Whether by filing a $10 billion libel suit against ABC or flooding the White House and Congress with shareholder letters objecting to higher tobacco taxes, Mr. Miles said Philip Morris would fight back. His stand won him plaudits from not only stockholders but also Wall Street.
That support is especially key, given the depressed status of Philip Morris stock and the rumored split of its tobacco and food divisions.
"Maybe the pendulum has swung too far against tobacco, and their fighting back might help them competitively, not only the company but their Marlboro brand," said Leigh Ferst, senior analyst at Prudential Securities. "That new offensive of theirs might, over a long period of time, help them prevent things like advertising restrictions."
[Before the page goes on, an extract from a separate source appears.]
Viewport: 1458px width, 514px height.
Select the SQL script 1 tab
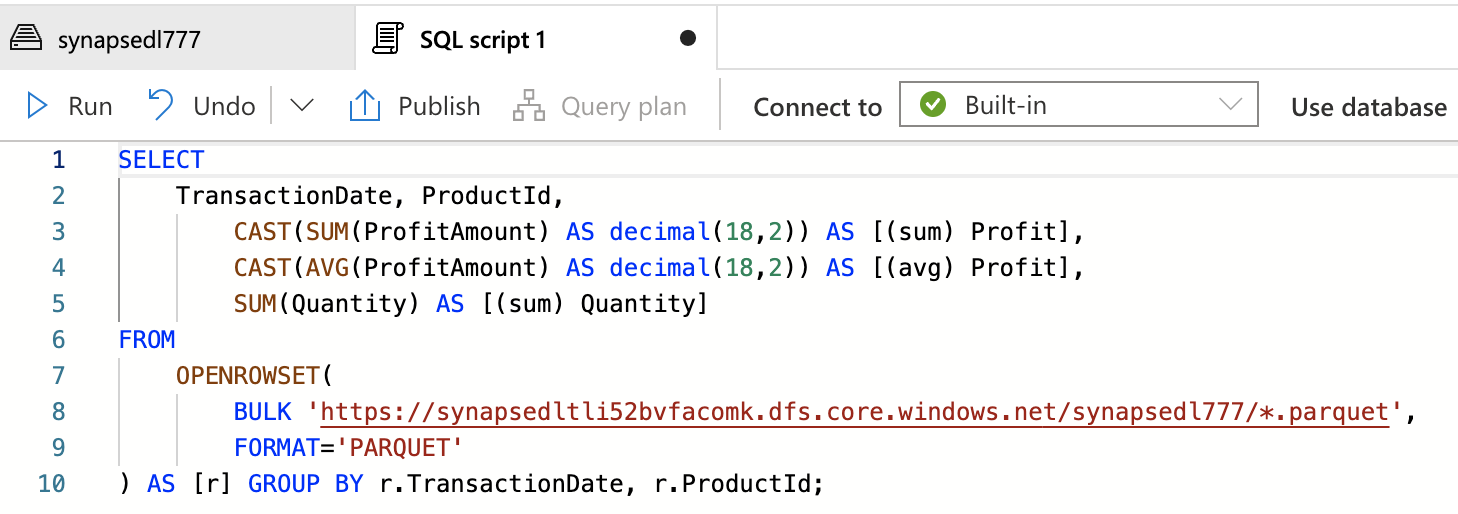tap(483, 39)
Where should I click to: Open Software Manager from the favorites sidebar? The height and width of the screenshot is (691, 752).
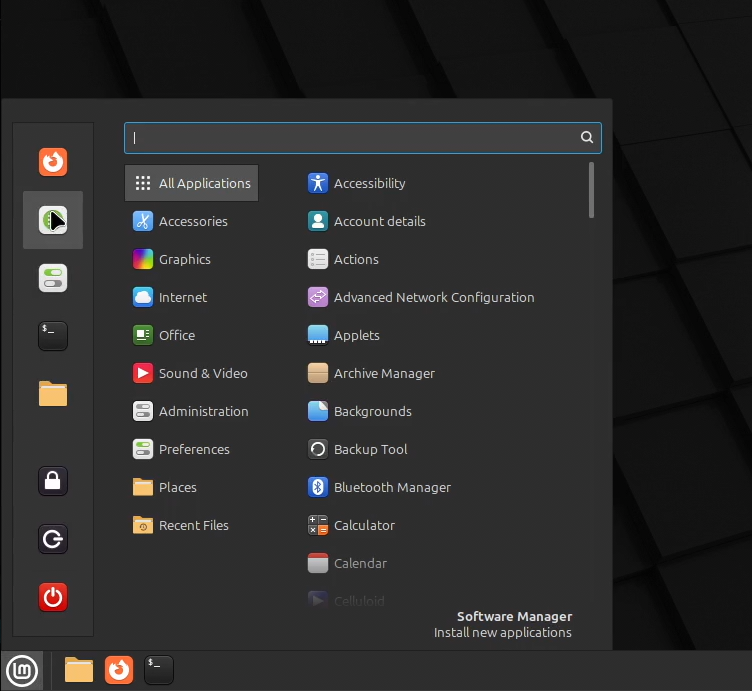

The Philip Morris annual meeting included pleas from anti-tobacco shareholders to refocus the $60 billion marketer's attention on food.
And while Mr. Miles, in response to a shareholder inquiry, said he knew nothing of reports that the company is working on a nicotine-free tobacco plant, a company spokesman said a research paper on the subject is forthcoming.
Mr. Miles also defended his controversial 1993 decision to slash prices on Marlboro and other premium brands. He acknowledged the move was costly-it drained $2.4 billion from revenue-but said Philip Morris' yearend share of the tobacco market was a record 45.5%. Marlboro also reached an all-time market-share high of 27.4%, he said.
"The fact that our brands are gaining share, even at premium prices, goes a long way, I believe, toward debunking all of the 1993 media reports that premium quality, premium-price brands are dead," he said. "Some competitors' brands may be dead, but our brands are alive and well."